◆ Instructions to follow
The data below contains pictures, which are to be skipped; the lines starting at the line with "Viewport: 708px width, 442px" and ending at the line with "Click the Energy Fuels Inc symbol title" are to be output exactly, both ends included.

◆ Recorded information
_ _ _ _ _

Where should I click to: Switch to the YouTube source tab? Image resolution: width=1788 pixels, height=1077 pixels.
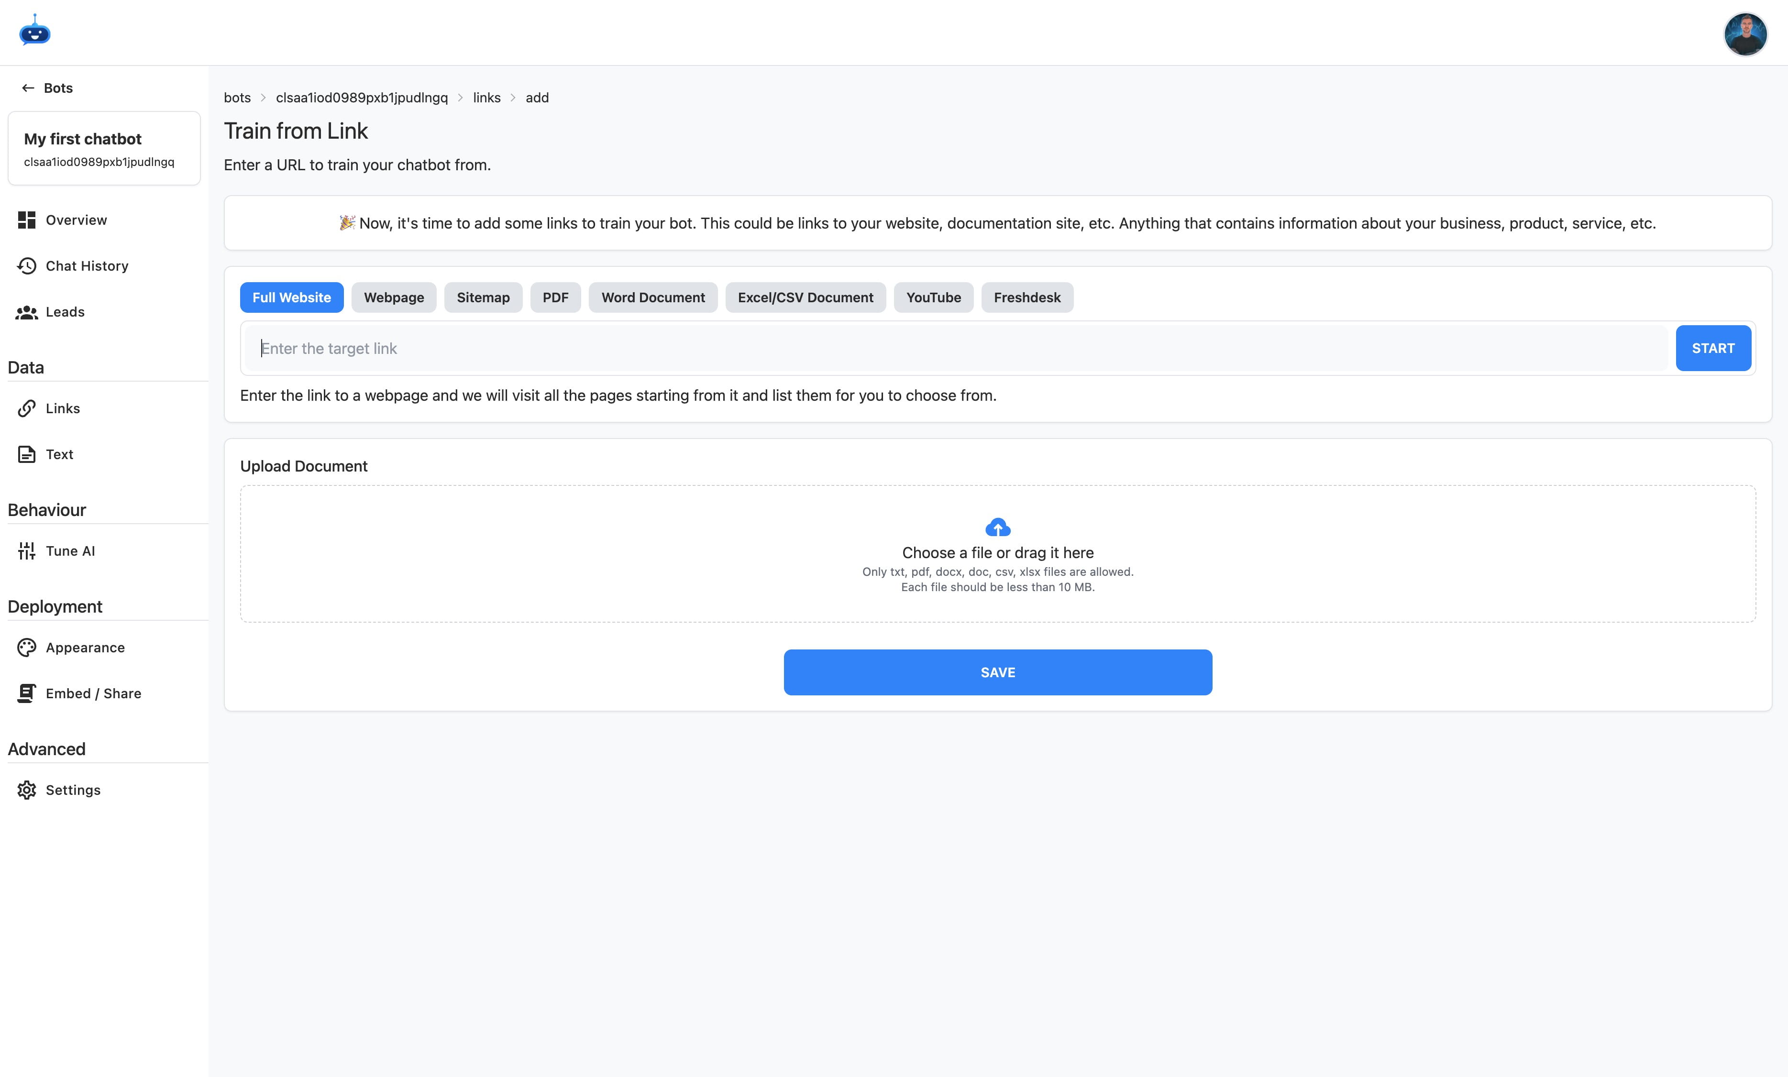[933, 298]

_ _ _ _ _

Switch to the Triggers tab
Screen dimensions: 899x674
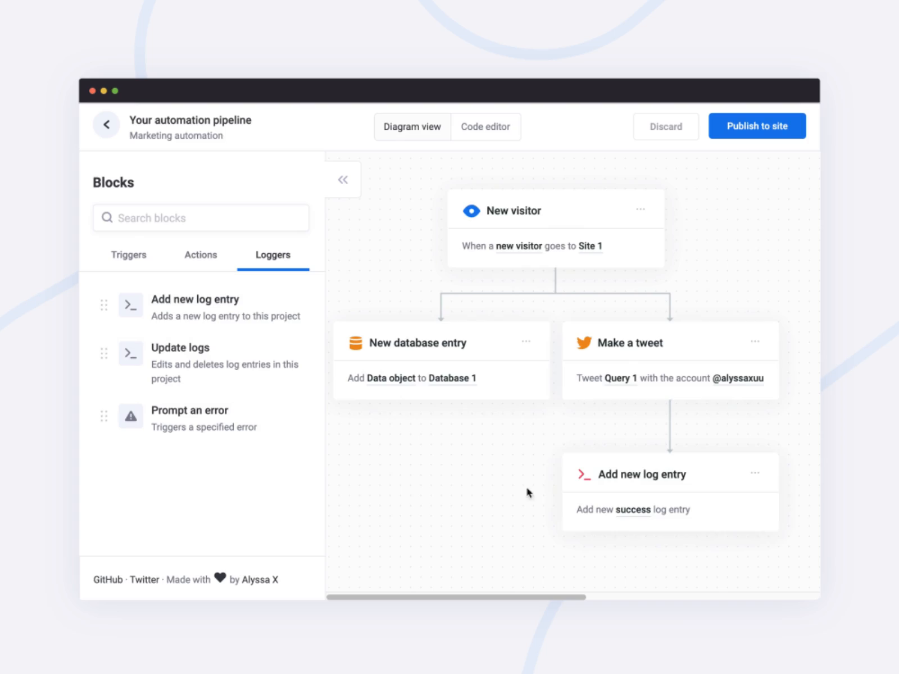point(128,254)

_ _ _ _ _

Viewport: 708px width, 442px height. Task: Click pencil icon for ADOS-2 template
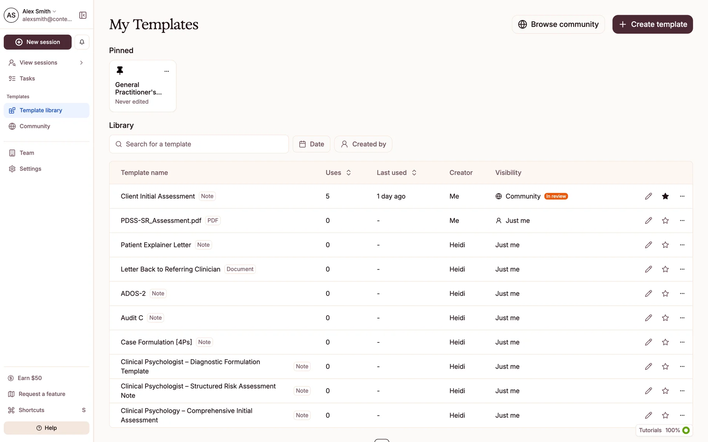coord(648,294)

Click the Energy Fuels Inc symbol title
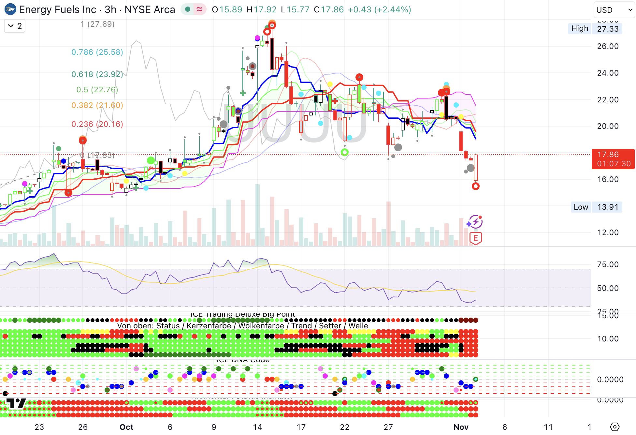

_ _ _ _ _

◆ Answer box
Viewport: 708px width, 442px height. Task: Click pencil icon for ADOS-2 template
coord(648,294)

Click the Energy Fuels Inc symbol title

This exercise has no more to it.